The so-called artistic temperament is compounded of great strength and great weakness; its virtues are whiter than those of ordinary people and its vices blacker. For such a personality Mrs. Sin embodied the idea of secret pleasure. Her bold good looks repelled Rita, but the knowledge in her dark eyes was alluring.
“I arrange for you for Saturday night,” she said. “Cy Kilfane is coming with Mollie, and you bring—”
“Oh,” replied Rita hesitatingly, “I am sorry you have gone to so much trouble.”
“No trouble, my dear,” Mrs. Sin assured her. “Just a little matter of business, and you can pay the bill when it suits you.”
“I am frightfully excited!” cried Mollie Gretna. “It is so nice of you to have asked me to join your party. Of course Cy goes practically every week, but I have always wanted another girl to go with. Oh, I shall be in a perfectly delicious panic when I find myself all among funny Chinamen and things! I think there is something so magnificently wicked-looking about a pigtail—and the very name of Limehouse thrills me to the soul!”
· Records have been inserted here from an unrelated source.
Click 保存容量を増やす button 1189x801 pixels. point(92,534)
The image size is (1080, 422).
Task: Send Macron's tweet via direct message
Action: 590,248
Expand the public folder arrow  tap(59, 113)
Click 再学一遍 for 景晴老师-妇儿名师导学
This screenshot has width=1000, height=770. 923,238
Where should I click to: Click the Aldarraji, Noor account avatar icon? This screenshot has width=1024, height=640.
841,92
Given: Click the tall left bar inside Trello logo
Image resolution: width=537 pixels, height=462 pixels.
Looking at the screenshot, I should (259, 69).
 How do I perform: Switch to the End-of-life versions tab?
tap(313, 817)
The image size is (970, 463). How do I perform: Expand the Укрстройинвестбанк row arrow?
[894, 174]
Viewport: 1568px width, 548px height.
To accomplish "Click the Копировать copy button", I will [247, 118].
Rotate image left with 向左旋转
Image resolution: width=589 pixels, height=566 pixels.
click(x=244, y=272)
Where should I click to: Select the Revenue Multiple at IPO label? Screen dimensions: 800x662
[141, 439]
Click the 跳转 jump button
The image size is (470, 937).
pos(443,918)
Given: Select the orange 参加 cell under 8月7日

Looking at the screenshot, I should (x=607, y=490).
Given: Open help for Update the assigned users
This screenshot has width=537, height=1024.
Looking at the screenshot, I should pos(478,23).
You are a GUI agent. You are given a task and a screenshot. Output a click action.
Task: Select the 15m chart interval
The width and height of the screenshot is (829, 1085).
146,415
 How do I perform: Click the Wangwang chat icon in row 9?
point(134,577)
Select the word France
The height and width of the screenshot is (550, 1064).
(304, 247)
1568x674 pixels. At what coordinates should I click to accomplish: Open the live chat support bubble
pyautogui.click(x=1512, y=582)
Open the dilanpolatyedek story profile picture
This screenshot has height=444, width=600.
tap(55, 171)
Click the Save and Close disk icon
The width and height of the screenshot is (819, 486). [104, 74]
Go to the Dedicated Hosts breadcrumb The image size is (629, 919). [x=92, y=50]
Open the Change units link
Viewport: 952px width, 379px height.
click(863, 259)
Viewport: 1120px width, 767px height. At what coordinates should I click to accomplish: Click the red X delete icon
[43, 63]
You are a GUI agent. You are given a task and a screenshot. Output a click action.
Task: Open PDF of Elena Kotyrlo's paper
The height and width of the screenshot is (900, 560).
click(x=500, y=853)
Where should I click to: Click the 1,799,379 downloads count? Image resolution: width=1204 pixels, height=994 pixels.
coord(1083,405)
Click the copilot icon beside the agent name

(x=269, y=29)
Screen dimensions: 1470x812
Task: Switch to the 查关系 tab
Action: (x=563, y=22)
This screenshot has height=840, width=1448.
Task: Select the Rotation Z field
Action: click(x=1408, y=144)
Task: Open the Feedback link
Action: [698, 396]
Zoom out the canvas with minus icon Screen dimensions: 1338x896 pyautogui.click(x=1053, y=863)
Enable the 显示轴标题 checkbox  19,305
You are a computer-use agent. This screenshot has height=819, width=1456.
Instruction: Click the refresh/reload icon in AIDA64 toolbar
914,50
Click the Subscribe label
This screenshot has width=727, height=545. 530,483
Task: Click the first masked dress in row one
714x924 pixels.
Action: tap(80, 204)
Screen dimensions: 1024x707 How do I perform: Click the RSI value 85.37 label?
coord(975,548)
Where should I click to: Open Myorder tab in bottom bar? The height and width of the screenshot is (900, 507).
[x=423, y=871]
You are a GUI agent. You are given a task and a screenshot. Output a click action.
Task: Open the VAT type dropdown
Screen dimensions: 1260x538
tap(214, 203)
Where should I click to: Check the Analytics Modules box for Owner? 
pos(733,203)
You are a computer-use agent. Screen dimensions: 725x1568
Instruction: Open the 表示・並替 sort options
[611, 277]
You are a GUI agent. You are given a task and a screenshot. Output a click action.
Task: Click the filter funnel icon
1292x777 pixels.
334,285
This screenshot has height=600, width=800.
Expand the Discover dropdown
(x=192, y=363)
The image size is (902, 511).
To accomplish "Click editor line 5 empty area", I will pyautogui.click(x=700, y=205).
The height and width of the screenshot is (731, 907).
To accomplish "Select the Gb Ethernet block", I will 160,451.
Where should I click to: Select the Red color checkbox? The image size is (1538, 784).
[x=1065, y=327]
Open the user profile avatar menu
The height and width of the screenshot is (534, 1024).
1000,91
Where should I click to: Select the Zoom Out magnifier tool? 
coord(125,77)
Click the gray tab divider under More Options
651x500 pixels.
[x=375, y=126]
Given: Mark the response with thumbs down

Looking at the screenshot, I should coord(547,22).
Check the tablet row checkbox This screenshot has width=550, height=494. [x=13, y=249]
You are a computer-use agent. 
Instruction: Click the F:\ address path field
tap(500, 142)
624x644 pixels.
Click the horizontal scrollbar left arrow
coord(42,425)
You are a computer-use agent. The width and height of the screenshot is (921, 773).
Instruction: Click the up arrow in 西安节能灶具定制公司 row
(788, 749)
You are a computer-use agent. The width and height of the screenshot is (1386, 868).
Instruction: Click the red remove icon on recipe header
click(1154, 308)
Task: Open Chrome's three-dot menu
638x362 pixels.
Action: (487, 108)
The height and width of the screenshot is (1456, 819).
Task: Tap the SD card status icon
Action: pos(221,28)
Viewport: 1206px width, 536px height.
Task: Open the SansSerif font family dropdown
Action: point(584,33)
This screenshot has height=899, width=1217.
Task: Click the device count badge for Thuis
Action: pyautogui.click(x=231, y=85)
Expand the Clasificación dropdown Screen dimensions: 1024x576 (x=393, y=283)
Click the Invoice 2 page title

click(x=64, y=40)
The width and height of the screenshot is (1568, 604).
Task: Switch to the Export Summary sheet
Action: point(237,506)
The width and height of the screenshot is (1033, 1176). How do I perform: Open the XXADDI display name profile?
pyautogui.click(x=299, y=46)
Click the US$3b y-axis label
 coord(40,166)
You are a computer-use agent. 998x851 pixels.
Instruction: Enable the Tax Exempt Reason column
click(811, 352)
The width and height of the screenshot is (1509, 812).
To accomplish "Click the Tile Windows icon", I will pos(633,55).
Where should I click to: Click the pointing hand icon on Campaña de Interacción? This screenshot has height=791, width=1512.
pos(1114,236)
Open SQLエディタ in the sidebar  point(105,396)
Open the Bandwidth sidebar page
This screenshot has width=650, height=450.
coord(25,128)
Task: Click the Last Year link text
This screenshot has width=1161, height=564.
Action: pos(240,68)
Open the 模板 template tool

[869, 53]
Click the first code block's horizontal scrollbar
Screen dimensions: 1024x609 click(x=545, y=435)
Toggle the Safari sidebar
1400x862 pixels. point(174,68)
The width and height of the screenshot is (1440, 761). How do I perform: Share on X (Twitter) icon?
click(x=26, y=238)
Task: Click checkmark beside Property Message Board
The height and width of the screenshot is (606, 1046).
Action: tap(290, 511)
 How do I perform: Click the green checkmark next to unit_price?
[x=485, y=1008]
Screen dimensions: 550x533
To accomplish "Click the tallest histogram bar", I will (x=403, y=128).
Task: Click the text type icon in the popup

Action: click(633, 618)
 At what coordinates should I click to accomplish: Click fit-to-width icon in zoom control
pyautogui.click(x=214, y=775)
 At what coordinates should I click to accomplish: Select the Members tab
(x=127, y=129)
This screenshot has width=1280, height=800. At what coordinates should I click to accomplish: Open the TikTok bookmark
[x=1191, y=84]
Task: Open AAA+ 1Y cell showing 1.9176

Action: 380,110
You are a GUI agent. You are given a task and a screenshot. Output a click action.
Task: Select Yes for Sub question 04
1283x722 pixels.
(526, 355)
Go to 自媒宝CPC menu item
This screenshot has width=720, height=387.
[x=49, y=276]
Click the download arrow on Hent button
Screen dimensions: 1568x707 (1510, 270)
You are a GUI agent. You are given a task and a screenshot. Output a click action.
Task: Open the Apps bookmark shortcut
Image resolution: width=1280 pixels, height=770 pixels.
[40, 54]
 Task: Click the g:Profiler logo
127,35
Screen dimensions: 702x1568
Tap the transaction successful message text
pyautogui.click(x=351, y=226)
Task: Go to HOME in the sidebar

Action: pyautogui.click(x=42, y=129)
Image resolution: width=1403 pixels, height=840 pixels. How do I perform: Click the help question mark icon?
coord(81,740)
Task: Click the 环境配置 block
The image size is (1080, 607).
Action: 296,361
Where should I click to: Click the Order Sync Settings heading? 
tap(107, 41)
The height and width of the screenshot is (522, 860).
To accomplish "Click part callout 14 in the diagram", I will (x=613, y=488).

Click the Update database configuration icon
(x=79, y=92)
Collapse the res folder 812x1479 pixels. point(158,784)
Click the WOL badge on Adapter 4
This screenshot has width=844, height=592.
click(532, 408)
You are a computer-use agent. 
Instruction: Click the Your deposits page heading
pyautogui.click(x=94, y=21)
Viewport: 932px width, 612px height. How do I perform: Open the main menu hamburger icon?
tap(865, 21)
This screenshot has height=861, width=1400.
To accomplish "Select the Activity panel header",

That fixity of purpose which had enabled Rita to avoid the cunning snares set for her feet and to snatch triumph from the very cauldron of shame without burning her fingers availed her not at all in dealing with Mrs. Sin. The image of Monte receded before this appeal to the secret pleasure-loving woman, of insatiable curiosity, primitive and unmoral, who dwells, according to a modern cynic philosopher, within every daughter of Eve touched by the fire of genius.
She accepted the arrangement for Saturday, and before her visitors had left the dressing-room her mind was busy with plausible deceits to cover the sojourn in Chinatown. Something of Mollie Gretna’s foolish enthusiasm had communicated itself to Rita.
Later in the evening Sir Lucien called, and on hearing of the scheme grew silent. Rita glancing at his reflection in the mirror, detected a black and angry look upon his face. She turned to him.
“Why, Lucy,” she said, “don’t you want me to go?”
He smiled in his sardonic fashion.
“Your wishes are mine, Rita,” he replied.
She was watching him closely.
“But you don’t seem keen,” she persisted. “Are you angry with me?”
“Angry?”
“We are still friends, aren’t we?”
“Of course. Do you doubt my friendship?”
Rita’s maid came in to assist her in changing for the third act, and Pyne went out of the room. But, in spite of his assurances, Rita could not forget that fierce, almost savage expression which had appeared upon his face when she had told him of Mrs. Sin’s visit.
Later she taxed him on the point, but he suffered her inquiry with imperturbable sangfroid, and she found herself no wiser respecting the cause of his annoyance. Painful twinges of conscience came during the ensuing days, when she found herself in her fiance’s company, but she never once seriously contemplated dropping the acquaintance of Mrs. Sin.